Stan: Yes. In Japan I had back incidents, and a couple of cases where I couldn’t walk for days. I was crawling, and using a jo as a walking stick in my 40s! I thought, “Well, now it’s all downhill. My wife at the time was telling me “You can’t do those exercises anymore, you’ll hurt yourself.” Then I found that when I stretched, and did more than usual, it started to improve. But I just thought I’d slow down the decline as long as possible, so that maybe I could continue to do Aikido at a reasonable level for a while. I just drank the Kool-Aid! I mean I accepted the popular wisdom that I would grow old like everybody around me. Everybody grows old.
Then, in the last few years, I noticed that my peers in Aikido started disappearing, or getting injured, or dying. I can show you a picture, there’s about 25 of us, from 1965. Most of the people are dead; a few are alive. None of them practice anymore. I’m the only one. I was 20 at the time. But it gets lonely. So here I am. I’ve got a whole lot of work to do if I want to get all of my research material out there. I have to be healthy, or I won’t accomplish my mission. I have all these documents collected. I don’t want to fail to finish the job. I don’t want to leave that way.
So I started yoga. I didn’t want the pain, so I just said, “Okay, I’m going to start practicing yoga consistently. I started getting better and better, and stronger and stronger, and the pain decreased. But most importantly I learned the tools to allow me to adjust my condition at will. By doing certain exercises when I have pain, I get better and better. In a couple of days I’m fine and pain free. But if I don’t do them, the pain starts to return.
That’s where I’m at now. I don’t always do a really thorough job. But if I do my 25 minute routine by myself on the mat I’m in good shape, no pain. I can even do high falls. I don’t often, but I can…

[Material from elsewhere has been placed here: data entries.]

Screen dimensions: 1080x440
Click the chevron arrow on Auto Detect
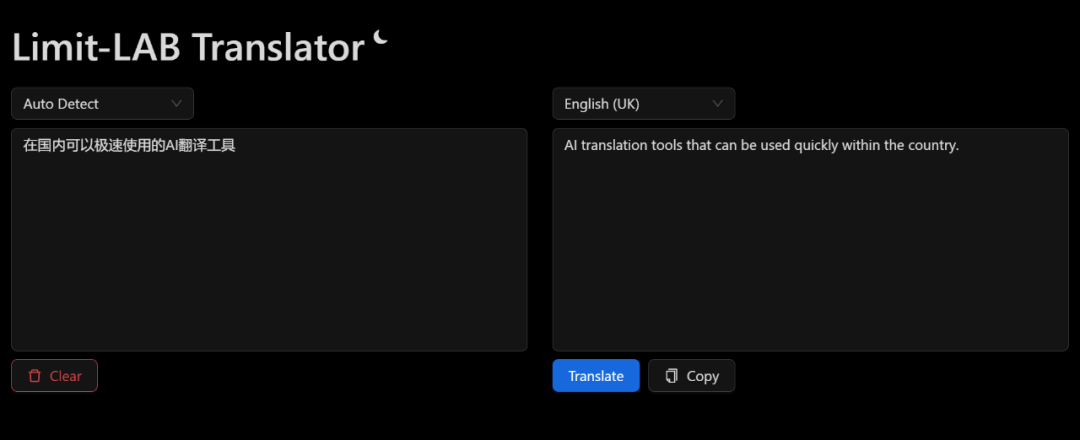(x=177, y=103)
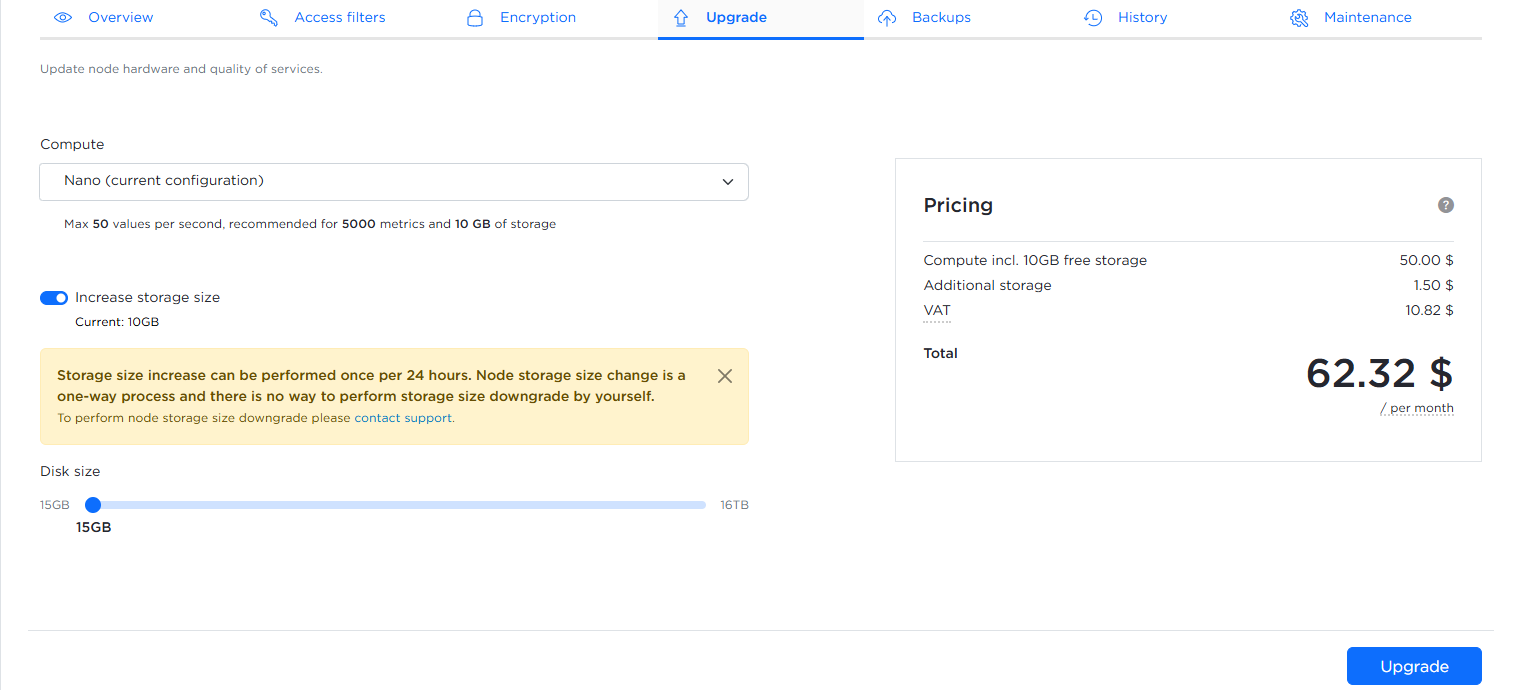The height and width of the screenshot is (690, 1516).
Task: Go to the Maintenance tab
Action: tap(1367, 18)
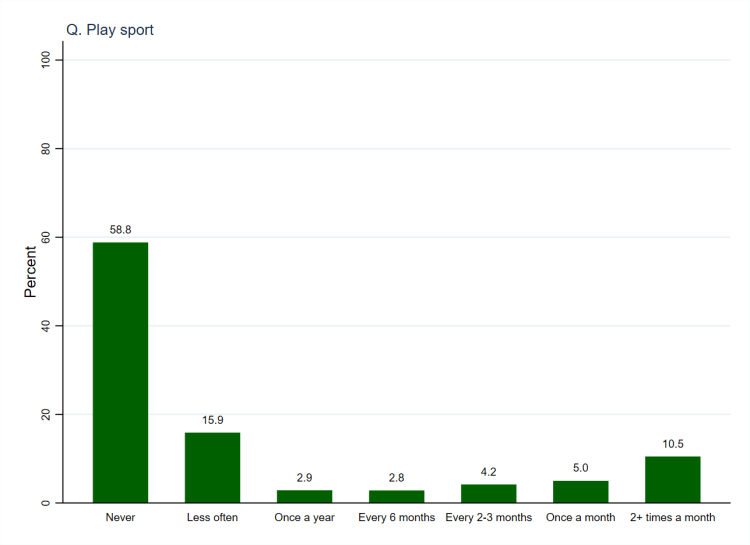Select the "Less often" axis label
This screenshot has height=545, width=750.
coord(212,518)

You can also take a look at Suganuma Sensei. He’s now 74 years old and has amazing movements. He practices yoga and also really uses his aikido warm-ups to focus on cultivating range of motion. View Suganama Sensei’s warm-up here.
Josh: I had the opportunity to throw you a little bit over the course of the weekend. When you fall, it’s like you could be 30 years old. Really supple, and very responsive. It’s amazing that you’re 70 and you still have that kind of body conditioning.

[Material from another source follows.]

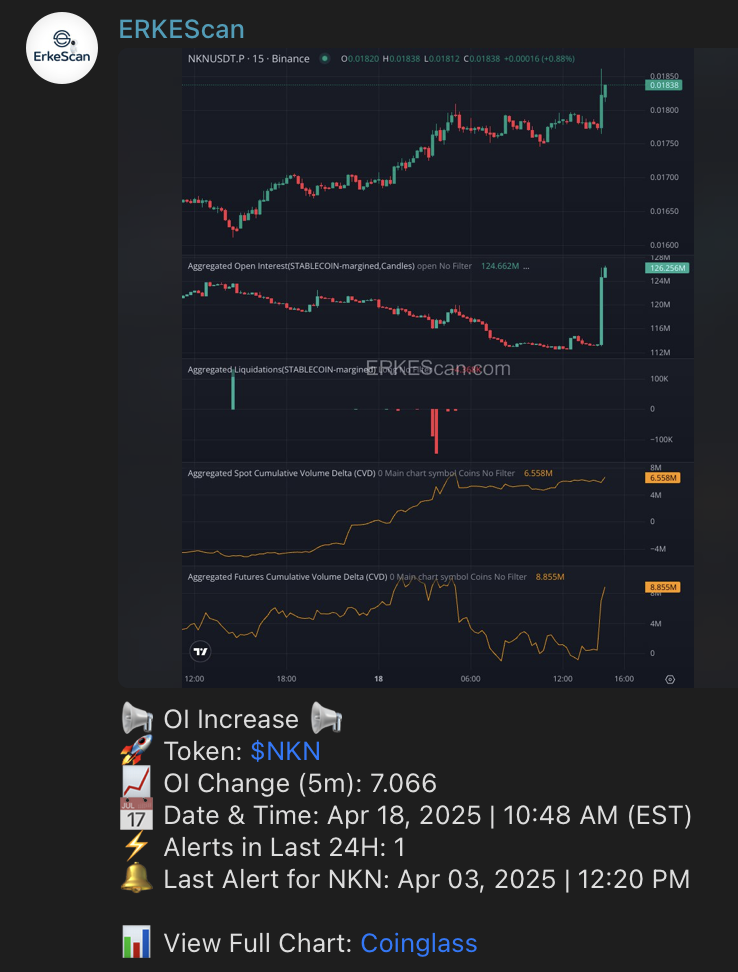
Task: Expand the Open Interest indicator's ellipsis menu
Action: coord(527,266)
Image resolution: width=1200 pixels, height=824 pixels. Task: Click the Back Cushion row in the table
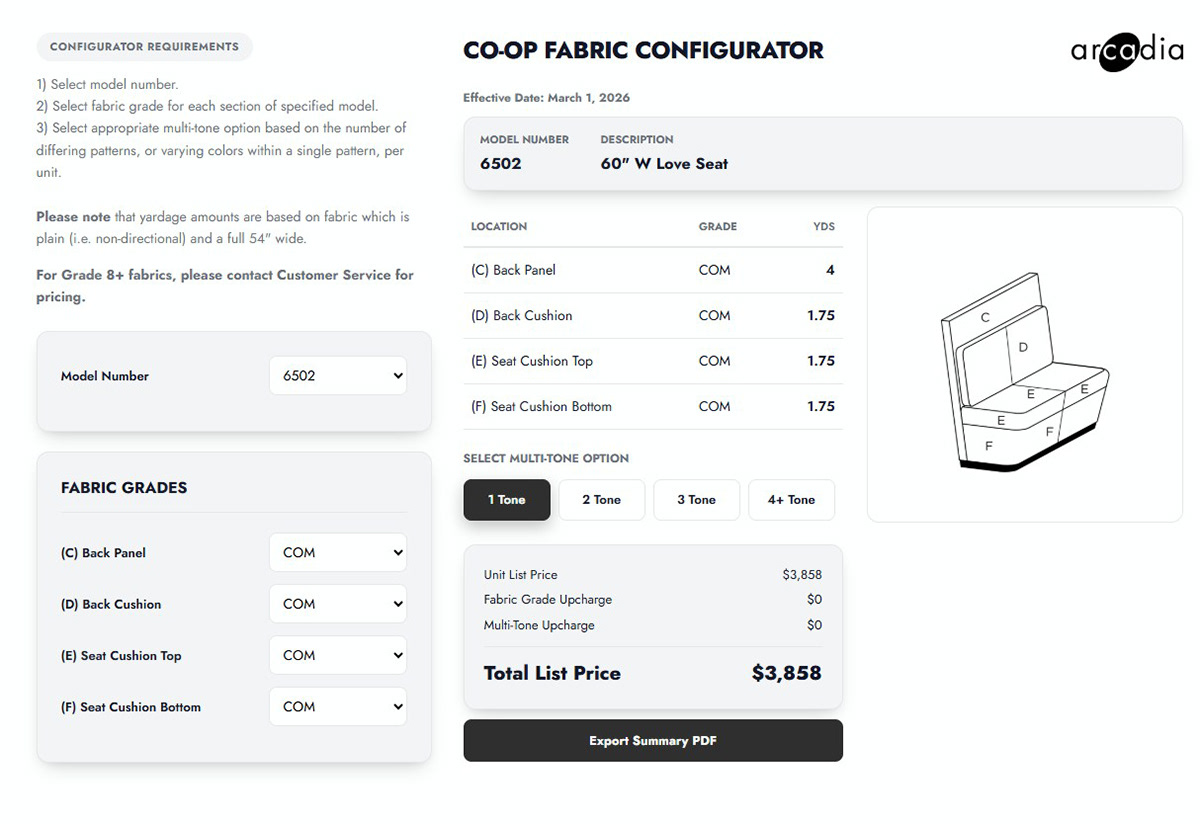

I think for those who want to do Aikido long term, this kind of approach is critically important. Because if you get to the point where you’ve been doing Aikido for over 50 years, and are able to accrue five decades of knowledge and insights, it would be a shame to not have a body that can execute the movements.
Stan: Exactly! It’s like going into a prison. I mean, what do I do if I can’t move?
Josh: Right. I think in the martial arts, as one continues to build their competency and domain expertise decade after decade, you don’t want to get to the point where you can continue to make these insights, connections, and innovations, but can’t actually bring them to life because your body can’t function well enough to do so.
Stan: Another thing to consider is this. Some people remain pretty sharp when they’re old, even if their body is not in good condition. But there are a lot more who also start to lose their mental capacity. If you want an extra 10 or 20 years, and you want to be able to pass along knowledge; take care of yourself. If you entrust your health to a doctor who spends seven minutes with you, and answers every problem with a pill, you’ve got a problem. You’ve got to take ownership of your own health.
If you’re not using raw physical power when you’re doing Aikido, you can practice a lot more and it’s really enjoyable. The funny part is it’s also far more powerful! At 70, I know it’s counterintuitive, but I often find myself really needing to throttle back sometimes.
Now I’m focused quite a bit on yoga and also on nutrition. My diet was pretty good before, but it has been super tight in the last few years. I know I can make it tighter. I just want to see what’s possible. I don’t want to just be teaching. I want to take falls. I never want to give up Aikido.